Pema Rinchen

Personal information
- Full name: Pema Rinchen
- Date of birth: 20 February 1986 (age 39)
- Place of birth: Thimphu, Bhutan
- Height: 1.68 m (5 ft 6 in)
- Position(s): Defender

Senior career*
- Years: Team / Apps / (Gls)
- 2008–2015: Yeedzin

International career
- 2009–2019: Bhutan / 14 / (0)
- 2009–2016: Bhutan (futsal)

= Pema Rinchen =

Bhutanese footballer and manager

Pema Rinchen is a Bhutanese former football player and manager.

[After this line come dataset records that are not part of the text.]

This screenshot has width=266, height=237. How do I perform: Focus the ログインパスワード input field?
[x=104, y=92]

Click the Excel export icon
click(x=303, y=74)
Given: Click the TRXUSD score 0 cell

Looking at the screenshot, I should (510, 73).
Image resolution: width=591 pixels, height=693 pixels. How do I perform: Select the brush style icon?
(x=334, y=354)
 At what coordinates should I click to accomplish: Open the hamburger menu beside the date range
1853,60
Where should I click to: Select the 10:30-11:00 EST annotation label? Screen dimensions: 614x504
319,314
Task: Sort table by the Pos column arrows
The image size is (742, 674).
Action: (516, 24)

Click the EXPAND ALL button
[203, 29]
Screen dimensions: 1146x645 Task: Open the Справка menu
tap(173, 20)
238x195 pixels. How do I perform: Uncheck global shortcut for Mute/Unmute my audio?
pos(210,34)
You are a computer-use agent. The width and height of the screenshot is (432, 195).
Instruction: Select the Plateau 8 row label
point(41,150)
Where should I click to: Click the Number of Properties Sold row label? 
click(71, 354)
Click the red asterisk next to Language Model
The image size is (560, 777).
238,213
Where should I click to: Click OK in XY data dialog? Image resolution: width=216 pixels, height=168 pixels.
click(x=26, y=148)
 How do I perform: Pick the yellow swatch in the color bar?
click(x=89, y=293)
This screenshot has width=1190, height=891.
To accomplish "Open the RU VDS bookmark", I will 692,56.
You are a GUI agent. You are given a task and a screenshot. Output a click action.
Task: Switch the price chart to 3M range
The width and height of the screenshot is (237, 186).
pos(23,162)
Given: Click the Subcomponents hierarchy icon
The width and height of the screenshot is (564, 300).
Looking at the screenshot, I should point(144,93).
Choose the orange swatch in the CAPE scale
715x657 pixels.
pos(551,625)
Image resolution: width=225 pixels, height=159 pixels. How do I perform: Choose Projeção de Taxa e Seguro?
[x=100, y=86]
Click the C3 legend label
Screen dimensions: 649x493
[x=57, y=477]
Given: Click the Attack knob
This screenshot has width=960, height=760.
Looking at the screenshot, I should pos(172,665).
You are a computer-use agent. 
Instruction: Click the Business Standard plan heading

He plays as a defender. He won the A-Division in 2008, 2010 and 2011 and participated in the AFC President's Cup as member of the Yeedzin in 2009 and 2011.

==International career==
Pema Rinchen is a member of the Bhutanese national team and played for the team in the South Asian Games in 2006 and 2010. He also represented Bhutan in the SAFF Championship in 2008 and 2011 as well as the AFC Challenge Cup in 2008 and 2010.

He has represented Bhutan in all junior age groups. He was a Member of Bhutan U19 in the World Cup Qualifying in 2007 in Qatar. He also participated in the U14 AFC U14 Festival in 2003. He is also a member of Bhutan national futsal team.